** Begin EXCERPT **
SLEPc is a software library for the parallel computation of eigenvalues and eigenvectors of large, sparse matrices. It can be seen as a module of PETSc that provides solvers for different types of eigenproblems, including linear (standard and generalized) and nonlinear (quadratic, polynomial and general), as well as the SVD. Recent versions also include support for matrix functions. It uses the MPI standard for parallelization. Both real and complex arithmetic are supported, with single, double and quadruple precision.

When using SLEPc, the application programmer can use any of the PETSc's data structures and solvers. Other PETSc features are incorporated into SLEPc as well, such as command-line option setting, automatic profiling, error checking, portability to virtually all computing platforms, etc.

== Components ==
EPS provides iterative algorithms for linear eigenvalue problems.
- Krylov methods such as Krylov-Schur, Arnoldi and Lanczos.
- Davidson methods such as Generalized Davidson and Jacobi-Davidson.
- Conjugate gradient methods such as LOBPCG.
- A contour integral solver (CISS).
- Interface to some external eigensolvers, such as ARPACK and BLOPEX.
- Customization options include: number of wanted eigenvalues, tolerance, size of the employed subspaces, part of the spectrum of interest.

ST encapsulates spectral transformations and other preconditioners for eigenvalue problems.
- Shift-and-invert and Cayley spectral transformations.
- Support for preconditioned eigensolvers (such as Jacobi-Davidson) by using the preconditioners provided by PETSc.
** End EXCERPT **
WHAT IS BEING ASKED.
Continue the SLEPc overview from its last sentence, keeping its technical style.
** Begin RECORDED DATA **
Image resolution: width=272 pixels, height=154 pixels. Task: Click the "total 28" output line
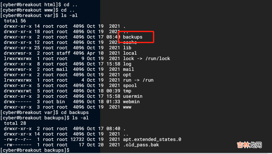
** End RECORDED DATA **
RESULT OF THIS TASK.
- Polynomial filters for interior eigenvalues.

SVD contains solvers for the singular value decomposition as well as the generalized singular value decomposition.
- Solvers based on the cross-product matrix or the cyclic matrix, that rely on EPS solvers.
- Specific solvers based on bidiagonalization such as Golub-Kahan-Lanczos and a thick-restarted variant.

PEP is intended for polynomial eigenproblems, including the quadratic eigenvalue problem.
- Solvers based on explicit linearization, that rely on EPS solvers.
- Solvers that perform the linearization implicitly in a memory-efficient way, such as TOAR.
- A Jacobi-Davidson solver for PEP.

NEP provides functionality for the solution of the nonlinear eigenproblem.
- Basic solvers such as residual inverse iteration and successive linear problems.
- A solver based on polynomial interpolation that relies on PEP solvers.
- A solver based on rational interpolation (NLEIGS).

MFN can be used to compute the action of a matrix function on a vector.
- A restarted Krylov solver.

== See also ==
- Portable, Extensible Toolkit for Scientific Computation (PETSc)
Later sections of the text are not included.